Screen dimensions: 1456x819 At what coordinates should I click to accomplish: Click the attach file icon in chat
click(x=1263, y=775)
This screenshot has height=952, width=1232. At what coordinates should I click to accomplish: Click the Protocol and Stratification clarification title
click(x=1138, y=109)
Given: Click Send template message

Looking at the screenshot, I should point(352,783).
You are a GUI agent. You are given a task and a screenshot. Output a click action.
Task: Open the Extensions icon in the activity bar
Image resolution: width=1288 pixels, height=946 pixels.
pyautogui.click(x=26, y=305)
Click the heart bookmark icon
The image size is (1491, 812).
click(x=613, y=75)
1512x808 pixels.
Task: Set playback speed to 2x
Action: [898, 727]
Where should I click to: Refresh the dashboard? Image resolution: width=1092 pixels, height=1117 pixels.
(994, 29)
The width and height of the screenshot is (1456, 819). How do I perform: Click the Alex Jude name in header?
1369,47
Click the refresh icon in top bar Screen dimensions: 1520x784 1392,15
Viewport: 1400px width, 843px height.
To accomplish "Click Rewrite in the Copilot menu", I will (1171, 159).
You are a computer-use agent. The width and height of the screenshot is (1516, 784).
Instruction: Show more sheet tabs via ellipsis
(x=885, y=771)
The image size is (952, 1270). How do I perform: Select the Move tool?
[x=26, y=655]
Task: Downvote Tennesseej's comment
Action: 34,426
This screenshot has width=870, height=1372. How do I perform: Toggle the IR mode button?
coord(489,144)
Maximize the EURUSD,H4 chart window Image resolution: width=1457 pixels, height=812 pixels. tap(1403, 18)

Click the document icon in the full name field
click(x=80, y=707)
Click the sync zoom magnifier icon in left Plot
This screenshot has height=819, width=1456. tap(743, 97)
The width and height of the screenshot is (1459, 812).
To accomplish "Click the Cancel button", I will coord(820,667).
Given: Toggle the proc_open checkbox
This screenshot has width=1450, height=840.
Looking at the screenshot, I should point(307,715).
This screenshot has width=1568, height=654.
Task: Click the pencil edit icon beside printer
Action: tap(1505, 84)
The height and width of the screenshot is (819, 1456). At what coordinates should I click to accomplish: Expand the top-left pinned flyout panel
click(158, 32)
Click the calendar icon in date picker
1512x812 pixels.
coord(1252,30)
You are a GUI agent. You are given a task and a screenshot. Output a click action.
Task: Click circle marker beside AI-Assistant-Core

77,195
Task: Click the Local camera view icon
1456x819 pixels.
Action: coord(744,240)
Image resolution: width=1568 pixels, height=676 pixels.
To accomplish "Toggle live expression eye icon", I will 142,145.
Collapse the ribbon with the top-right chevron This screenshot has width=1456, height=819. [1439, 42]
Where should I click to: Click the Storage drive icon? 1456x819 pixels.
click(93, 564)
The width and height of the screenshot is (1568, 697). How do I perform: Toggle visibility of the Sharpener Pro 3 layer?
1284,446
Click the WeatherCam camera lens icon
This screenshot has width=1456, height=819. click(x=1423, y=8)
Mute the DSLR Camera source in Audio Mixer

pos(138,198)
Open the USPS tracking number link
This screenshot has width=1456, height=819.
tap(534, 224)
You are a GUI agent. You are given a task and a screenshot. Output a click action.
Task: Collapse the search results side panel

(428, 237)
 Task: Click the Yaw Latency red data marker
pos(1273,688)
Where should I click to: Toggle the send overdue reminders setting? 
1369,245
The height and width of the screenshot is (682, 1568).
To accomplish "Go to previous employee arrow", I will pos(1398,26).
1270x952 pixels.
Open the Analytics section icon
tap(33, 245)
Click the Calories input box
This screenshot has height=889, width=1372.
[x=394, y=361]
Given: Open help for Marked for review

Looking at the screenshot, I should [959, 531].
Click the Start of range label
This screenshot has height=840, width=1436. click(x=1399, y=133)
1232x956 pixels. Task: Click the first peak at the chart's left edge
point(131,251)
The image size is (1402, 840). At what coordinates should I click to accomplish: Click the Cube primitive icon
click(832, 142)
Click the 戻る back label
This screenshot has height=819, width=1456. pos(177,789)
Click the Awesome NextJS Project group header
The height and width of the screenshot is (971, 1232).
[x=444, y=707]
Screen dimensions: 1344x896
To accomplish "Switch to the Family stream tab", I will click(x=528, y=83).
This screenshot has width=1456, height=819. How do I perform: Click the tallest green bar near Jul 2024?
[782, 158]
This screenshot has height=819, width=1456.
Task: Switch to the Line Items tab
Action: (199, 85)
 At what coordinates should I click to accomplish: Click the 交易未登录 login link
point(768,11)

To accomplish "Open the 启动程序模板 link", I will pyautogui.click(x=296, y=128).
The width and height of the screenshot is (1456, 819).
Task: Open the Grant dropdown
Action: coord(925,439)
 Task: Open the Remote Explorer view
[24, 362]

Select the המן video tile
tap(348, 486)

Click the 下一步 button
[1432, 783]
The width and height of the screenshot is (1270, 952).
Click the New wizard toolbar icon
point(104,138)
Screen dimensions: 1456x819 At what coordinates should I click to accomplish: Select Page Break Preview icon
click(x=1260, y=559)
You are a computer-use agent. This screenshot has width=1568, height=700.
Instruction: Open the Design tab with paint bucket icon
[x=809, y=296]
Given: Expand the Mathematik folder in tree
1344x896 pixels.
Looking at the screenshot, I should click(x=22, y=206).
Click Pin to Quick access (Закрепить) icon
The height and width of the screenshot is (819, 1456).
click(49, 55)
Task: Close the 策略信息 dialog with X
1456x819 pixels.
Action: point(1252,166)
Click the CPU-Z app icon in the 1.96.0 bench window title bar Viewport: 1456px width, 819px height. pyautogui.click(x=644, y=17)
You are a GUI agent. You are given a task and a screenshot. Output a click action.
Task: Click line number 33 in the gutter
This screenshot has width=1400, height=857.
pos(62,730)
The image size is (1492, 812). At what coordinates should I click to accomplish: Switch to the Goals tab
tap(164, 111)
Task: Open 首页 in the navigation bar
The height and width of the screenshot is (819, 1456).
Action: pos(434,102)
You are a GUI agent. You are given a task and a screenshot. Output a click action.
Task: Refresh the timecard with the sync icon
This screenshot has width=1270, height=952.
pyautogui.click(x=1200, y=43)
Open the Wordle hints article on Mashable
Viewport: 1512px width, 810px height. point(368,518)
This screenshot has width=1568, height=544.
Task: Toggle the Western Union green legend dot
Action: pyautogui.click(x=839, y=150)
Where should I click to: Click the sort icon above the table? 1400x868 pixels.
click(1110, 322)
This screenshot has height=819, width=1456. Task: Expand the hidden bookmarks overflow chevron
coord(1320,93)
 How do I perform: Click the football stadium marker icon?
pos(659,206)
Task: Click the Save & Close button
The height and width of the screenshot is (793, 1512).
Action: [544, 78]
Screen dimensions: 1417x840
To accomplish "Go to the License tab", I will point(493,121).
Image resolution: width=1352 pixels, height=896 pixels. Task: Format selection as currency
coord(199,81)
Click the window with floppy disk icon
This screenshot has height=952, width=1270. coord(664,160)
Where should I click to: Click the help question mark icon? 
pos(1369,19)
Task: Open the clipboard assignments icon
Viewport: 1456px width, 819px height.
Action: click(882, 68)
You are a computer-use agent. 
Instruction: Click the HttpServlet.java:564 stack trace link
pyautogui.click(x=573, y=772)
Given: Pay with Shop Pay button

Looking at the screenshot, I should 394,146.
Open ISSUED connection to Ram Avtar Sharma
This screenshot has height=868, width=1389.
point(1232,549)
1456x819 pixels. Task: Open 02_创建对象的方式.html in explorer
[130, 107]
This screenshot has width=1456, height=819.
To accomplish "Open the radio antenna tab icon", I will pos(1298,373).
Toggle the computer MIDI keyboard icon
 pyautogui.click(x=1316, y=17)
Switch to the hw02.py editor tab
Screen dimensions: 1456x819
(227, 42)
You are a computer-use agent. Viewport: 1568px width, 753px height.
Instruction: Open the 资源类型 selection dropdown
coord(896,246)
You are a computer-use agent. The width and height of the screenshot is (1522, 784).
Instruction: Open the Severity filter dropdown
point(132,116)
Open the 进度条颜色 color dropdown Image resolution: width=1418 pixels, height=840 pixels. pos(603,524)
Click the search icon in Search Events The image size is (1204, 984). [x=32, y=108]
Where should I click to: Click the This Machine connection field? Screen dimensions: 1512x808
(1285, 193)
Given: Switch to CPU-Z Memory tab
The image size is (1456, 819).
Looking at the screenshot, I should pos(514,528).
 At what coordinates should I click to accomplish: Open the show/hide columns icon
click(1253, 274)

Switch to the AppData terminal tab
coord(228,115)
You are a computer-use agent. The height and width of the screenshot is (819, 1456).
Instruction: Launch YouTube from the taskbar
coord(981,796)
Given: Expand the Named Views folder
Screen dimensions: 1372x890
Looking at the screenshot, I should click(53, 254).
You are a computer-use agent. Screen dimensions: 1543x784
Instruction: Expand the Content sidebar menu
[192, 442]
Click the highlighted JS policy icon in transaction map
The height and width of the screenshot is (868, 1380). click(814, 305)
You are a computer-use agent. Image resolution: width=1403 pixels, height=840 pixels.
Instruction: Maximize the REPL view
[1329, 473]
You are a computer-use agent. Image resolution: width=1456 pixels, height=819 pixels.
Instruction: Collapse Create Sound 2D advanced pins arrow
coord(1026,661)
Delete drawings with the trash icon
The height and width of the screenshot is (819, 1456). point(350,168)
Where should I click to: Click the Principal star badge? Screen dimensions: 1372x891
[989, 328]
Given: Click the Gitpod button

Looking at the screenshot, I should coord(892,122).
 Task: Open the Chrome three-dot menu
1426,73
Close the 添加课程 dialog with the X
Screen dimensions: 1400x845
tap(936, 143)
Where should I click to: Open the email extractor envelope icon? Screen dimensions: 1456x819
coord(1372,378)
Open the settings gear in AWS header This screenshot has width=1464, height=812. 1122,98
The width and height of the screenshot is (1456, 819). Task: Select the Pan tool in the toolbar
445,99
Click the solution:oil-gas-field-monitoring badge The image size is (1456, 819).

WHAT IS BEING ASKED:
From the material above, retype precisely the lines between the line holding "This screenshot has width=1270, height=952." and the line holding "Click the search", inclusive, and nothing beyond them.

SOLUTION TO THIS PROBLEM:
This screenshot has width=1270, height=952.
pyautogui.click(x=1200, y=43)
Open the Wordle hints article on Mashable
Viewport: 1512px width, 810px height. point(368,518)
This screenshot has width=1568, height=544.
Task: Toggle the Western Union green legend dot
Action: pyautogui.click(x=839, y=150)
Where should I click to: Click the sort icon above the table? 1400x868 pixels.
click(1110, 322)
This screenshot has height=819, width=1456. Task: Expand the hidden bookmarks overflow chevron
coord(1320,93)
 How do I perform: Click the football stadium marker icon?
pos(659,206)
Task: Click the Save & Close button
The height and width of the screenshot is (793, 1512).
Action: [544, 78]
Screen dimensions: 1417x840
To accomplish "Go to the License tab", I will point(493,121).
Image resolution: width=1352 pixels, height=896 pixels. Task: Format selection as currency
coord(199,81)
Click the window with floppy disk icon
This screenshot has height=952, width=1270. coord(664,160)
Where should I click to: Click the help question mark icon? 
pos(1369,19)
Task: Open the clipboard assignments icon
Viewport: 1456px width, 819px height.
Action: click(882, 68)
You are a computer-use agent. 
Instruction: Click the HttpServlet.java:564 stack trace link
pyautogui.click(x=573, y=772)
Given: Pay with Shop Pay button

Looking at the screenshot, I should 394,146.
Open ISSUED connection to Ram Avtar Sharma
This screenshot has height=868, width=1389.
point(1232,549)
1456x819 pixels. Task: Open 02_创建对象的方式.html in explorer
[130, 107]
This screenshot has width=1456, height=819.
To accomplish "Open the radio antenna tab icon", I will pos(1298,373).
Toggle the computer MIDI keyboard icon
 pyautogui.click(x=1316, y=17)
Switch to the hw02.py editor tab
Screen dimensions: 1456x819
(227, 42)
You are a computer-use agent. Viewport: 1568px width, 753px height.
Instruction: Open the 资源类型 selection dropdown
coord(896,246)
You are a computer-use agent. The width and height of the screenshot is (1522, 784).
Instruction: Open the Severity filter dropdown
point(132,116)
Open the 进度条颜色 color dropdown Image resolution: width=1418 pixels, height=840 pixels. pos(603,524)
Click the search icon in Search Events The image size is (1204, 984). [x=32, y=108]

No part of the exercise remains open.